Exercise brief - Copy only those lines which run from the line containing "Where should I click to: Toggle" to the end of the entries below, both inclusive, exactly as written and with no pictures.

Start of Records shown

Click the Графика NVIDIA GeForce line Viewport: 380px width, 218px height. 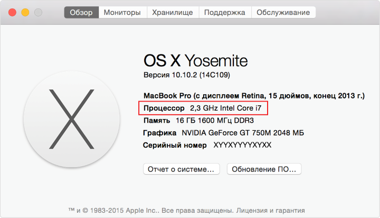coord(223,133)
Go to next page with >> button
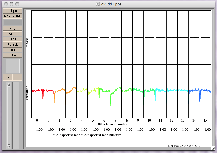The height and width of the screenshot is (153, 217). pos(18,77)
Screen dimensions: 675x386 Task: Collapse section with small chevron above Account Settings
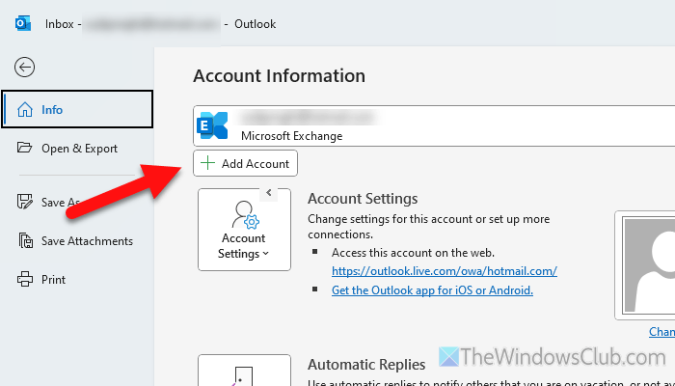click(x=269, y=193)
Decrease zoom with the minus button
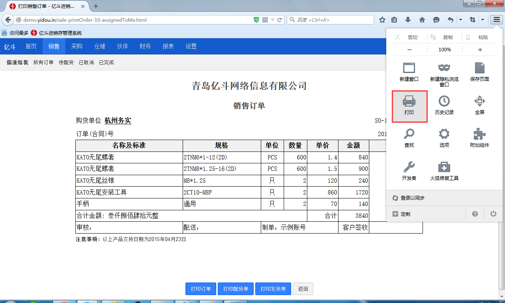The image size is (505, 303). click(410, 50)
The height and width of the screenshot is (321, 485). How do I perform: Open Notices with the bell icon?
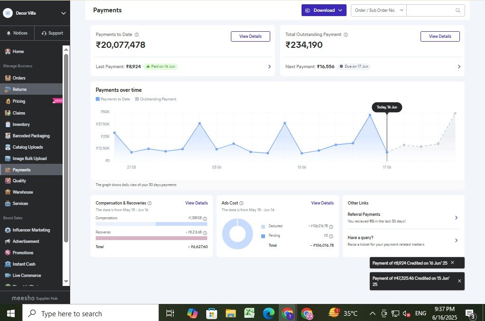pyautogui.click(x=17, y=33)
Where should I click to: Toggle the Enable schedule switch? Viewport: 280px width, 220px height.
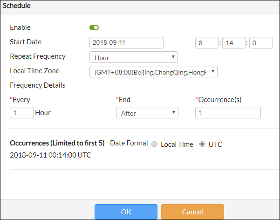(x=94, y=28)
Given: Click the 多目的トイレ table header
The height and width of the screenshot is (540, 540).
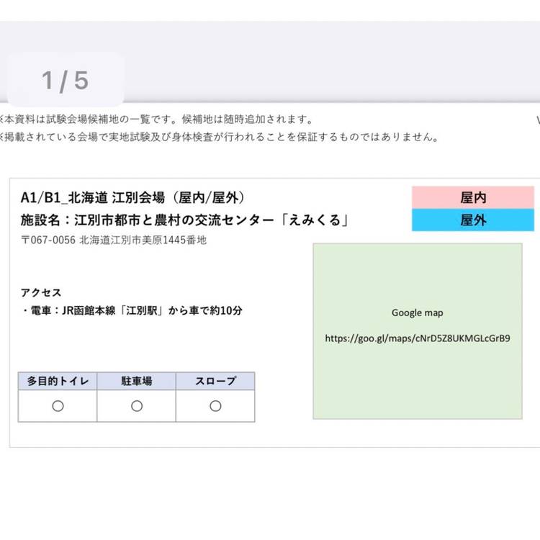Looking at the screenshot, I should click(x=58, y=382).
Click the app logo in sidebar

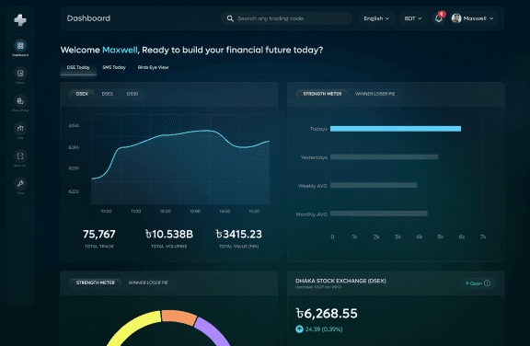coord(20,20)
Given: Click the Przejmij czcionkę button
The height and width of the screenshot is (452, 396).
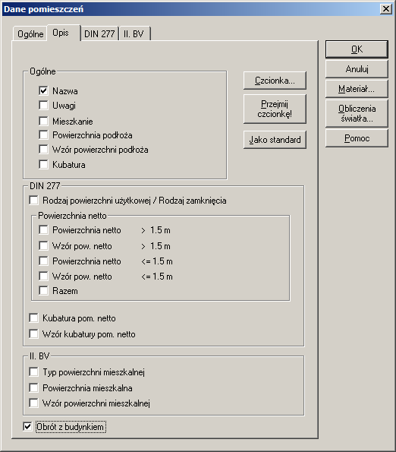Looking at the screenshot, I should coord(275,109).
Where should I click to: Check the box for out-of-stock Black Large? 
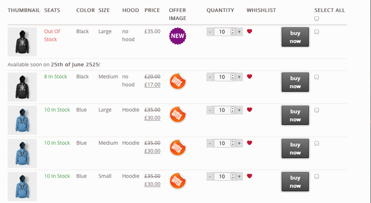317,32
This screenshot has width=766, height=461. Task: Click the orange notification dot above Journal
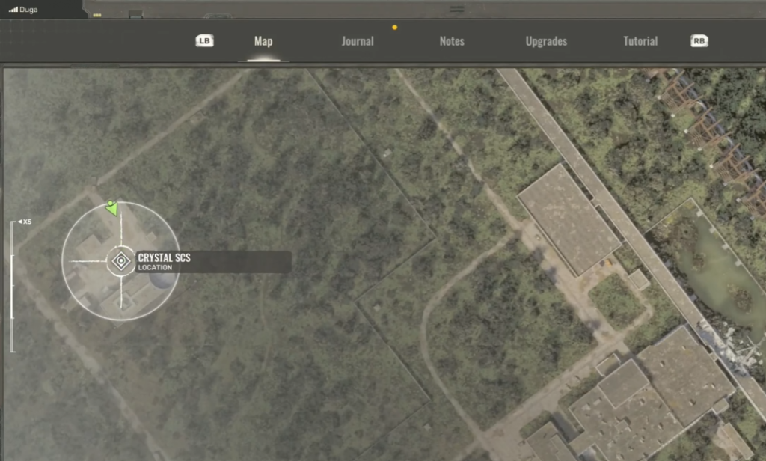point(395,28)
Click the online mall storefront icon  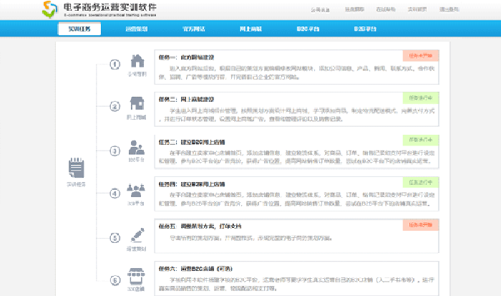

End of Records shown

Finished exercise -
Where should I click to: Toggle the Enable schedule switch? Viewport: 280px width, 220px height.
(x=94, y=28)
Given: Click the 多目的トイレ table header
The height and width of the screenshot is (540, 540).
Looking at the screenshot, I should click(x=58, y=382).
Click the app logo in sidebar

coord(20,20)
Given: Click the Przejmij czcionkę button
The height and width of the screenshot is (452, 396).
Looking at the screenshot, I should coord(275,109).
Where should I click to: Check the box for out-of-stock Black Large? 
317,32
This screenshot has width=766, height=461. Task: Click the orange notification dot above Journal
point(395,28)
Click the online mall storefront icon  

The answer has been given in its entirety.